Mahsuda Snaith on the ‘write’ way to get started


BOOK SMART: Mahsuda Snaith
BOOK SMART: Mahsuda Snaith

THE lockdown is giving many a chance to write and there is help on hand from successful writers giving free advice to aspiring authors.

Mahsuda Snaith has written the novels The Things We Thought We Knew and How To Find Home, along with writing short stories and leading creative workshops. The award-winning author is using that knowledge to offer a free writing course on YouTube.

Eastern Eye’s Mita Mistry caught up with Snaith to find out more.

What made you want to offer a free writing course?
I’d been thinking about creating some YouTube writing workshops for a while as I’ve taught creative writing for many years and thought it would be great to put up advice somewhere that was free and accessible to everybody. Then lockdown came and I thought if anyone is interested in writing and needs accessible writing workshops it’s now! I waited for a break in my diary and dedicated it to making videos with the idea of just seeing how it went. They have been received positively, so I am trying to put up new workshops regularly.

Tell us about the course that you offer?
My free writing course has a series of very short workshops. They’re short, so that even if you’ve only got five minutes, you’ll hopefully get something useful out of it. Each workshop has a different focus – finding ideas and plotting a novel for example, and gives three quick tips on how to develop in that area. Because they’re short, viewers could also watch a few in a row and in any order. It’s completely flexible.

What is your top tip for aspiring writers to get started?
We often think our differences are weaknesses, but with writing I think it’s your strength. Being able to see the world from a different perspective brings uniqueness to your writing that no one else can replicate. Rather than run away from it, look at your differences and see how you can use them in a story. Also, make sure you find time for writing. It’s a difficult thing to do, but without writing time, you’ll find it hard to develop and grow in a way that satisfies you.

What is it that got you started as a writer?
I’m one of those annoying people who knew I wanted to be a writer since I was eight years old. I was a shy, isolated kid who loved stories and when I started writing my own, I found that a whole new world opened up for me. Once I started writing, I just couldn’t stop. Writing has really been a life passion for me.

What tip would you give those experiencing a writer’s block?
I have done a workshop on writer’s block, but the main thing I’d say is keep working on something. This won’t be the bit you’re stuck on, but anything writing related – a short story, poem, journal or simply another part of the thing you’re working on – it will keep the cogs moving. Sometimes your brain just needs a break from trying to figure something out, so don’t be too hard on yourself if you get stuck. You might find that the answer comes to you when you are not so focused on the task and, probably, when you least expect it.

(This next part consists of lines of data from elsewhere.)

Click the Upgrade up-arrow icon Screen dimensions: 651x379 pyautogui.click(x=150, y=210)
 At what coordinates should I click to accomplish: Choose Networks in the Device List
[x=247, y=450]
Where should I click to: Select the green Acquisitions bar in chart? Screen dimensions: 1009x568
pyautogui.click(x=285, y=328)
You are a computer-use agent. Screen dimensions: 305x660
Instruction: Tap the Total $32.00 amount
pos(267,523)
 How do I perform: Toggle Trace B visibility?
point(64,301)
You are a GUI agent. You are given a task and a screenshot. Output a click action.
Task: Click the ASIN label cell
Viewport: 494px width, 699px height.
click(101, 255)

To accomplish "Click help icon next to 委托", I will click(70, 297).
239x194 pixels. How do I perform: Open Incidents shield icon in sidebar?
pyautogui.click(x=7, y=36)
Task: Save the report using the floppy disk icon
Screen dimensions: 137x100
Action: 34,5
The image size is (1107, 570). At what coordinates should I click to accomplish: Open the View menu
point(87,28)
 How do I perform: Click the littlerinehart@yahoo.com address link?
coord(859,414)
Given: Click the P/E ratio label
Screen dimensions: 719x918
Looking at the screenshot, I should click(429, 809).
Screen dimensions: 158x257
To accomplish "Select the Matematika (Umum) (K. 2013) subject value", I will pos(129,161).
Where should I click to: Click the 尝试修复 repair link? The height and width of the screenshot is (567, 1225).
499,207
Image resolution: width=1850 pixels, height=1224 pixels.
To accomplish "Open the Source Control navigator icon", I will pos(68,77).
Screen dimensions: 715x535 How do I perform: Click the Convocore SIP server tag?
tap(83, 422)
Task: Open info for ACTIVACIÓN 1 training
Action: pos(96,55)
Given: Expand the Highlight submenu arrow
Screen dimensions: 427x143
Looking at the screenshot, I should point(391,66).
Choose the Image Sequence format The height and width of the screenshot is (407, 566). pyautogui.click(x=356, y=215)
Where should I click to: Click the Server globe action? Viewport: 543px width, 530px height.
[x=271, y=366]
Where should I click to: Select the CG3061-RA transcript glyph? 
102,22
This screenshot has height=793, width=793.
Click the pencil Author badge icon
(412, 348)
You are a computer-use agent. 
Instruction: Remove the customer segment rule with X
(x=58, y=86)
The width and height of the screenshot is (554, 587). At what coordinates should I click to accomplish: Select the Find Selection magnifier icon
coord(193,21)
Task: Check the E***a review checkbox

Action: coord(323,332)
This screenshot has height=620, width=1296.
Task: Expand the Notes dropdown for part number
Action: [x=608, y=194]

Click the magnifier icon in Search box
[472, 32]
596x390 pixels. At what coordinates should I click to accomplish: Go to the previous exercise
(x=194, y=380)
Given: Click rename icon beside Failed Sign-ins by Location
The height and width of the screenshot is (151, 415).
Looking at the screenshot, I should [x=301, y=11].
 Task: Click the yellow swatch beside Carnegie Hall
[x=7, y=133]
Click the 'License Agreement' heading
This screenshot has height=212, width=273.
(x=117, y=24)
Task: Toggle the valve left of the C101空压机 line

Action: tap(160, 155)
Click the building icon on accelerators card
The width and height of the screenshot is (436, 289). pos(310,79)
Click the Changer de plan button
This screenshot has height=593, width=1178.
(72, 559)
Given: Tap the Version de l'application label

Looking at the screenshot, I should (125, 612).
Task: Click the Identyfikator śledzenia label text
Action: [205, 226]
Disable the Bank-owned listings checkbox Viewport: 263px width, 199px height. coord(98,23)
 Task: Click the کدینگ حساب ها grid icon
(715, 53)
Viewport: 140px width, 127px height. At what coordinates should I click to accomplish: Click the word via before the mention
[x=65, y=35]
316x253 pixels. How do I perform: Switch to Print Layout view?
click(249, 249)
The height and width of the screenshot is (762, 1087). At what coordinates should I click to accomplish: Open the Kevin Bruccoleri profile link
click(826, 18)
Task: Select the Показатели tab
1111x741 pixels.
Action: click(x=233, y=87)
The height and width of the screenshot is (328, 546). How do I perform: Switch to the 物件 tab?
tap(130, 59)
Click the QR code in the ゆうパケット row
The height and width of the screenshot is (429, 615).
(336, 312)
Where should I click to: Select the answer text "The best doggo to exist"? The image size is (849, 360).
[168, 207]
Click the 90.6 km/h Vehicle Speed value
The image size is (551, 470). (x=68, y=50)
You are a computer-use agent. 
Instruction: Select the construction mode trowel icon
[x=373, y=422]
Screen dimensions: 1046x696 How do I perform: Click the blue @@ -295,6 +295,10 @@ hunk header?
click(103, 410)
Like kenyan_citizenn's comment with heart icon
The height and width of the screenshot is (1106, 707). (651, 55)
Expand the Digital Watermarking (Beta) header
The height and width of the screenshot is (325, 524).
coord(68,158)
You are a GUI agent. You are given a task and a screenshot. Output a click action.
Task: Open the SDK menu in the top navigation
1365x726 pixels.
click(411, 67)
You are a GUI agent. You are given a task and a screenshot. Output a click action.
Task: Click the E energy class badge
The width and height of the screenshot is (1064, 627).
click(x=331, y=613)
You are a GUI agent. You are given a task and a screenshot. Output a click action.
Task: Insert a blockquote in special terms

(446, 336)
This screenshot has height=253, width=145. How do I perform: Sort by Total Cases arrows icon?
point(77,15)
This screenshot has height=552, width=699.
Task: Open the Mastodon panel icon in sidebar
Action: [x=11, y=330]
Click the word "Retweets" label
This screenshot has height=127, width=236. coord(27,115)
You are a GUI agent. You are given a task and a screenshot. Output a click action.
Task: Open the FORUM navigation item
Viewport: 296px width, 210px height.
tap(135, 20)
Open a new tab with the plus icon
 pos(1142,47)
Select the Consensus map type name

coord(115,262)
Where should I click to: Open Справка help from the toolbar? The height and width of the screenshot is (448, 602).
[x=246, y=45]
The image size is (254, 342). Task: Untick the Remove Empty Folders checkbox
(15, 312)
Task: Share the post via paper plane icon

What is it that inspires you as a writer?
People primarily, I’ve noticed that I’m particularly inspired by the people who we don’t usually hear from. I get drawn to the unheard voices of our society and unsung heroes, which at the moment are all the amazing people keeping this country functioning. NHS staff, careworkers, cleaning staff, refuse collectors, supermarket workers, delivery drivers and many more; we don’t usually get to hear many of these people’s stories. Hopefully, this will change during lockdown and it might even be an area I delve into myself if I find the right story.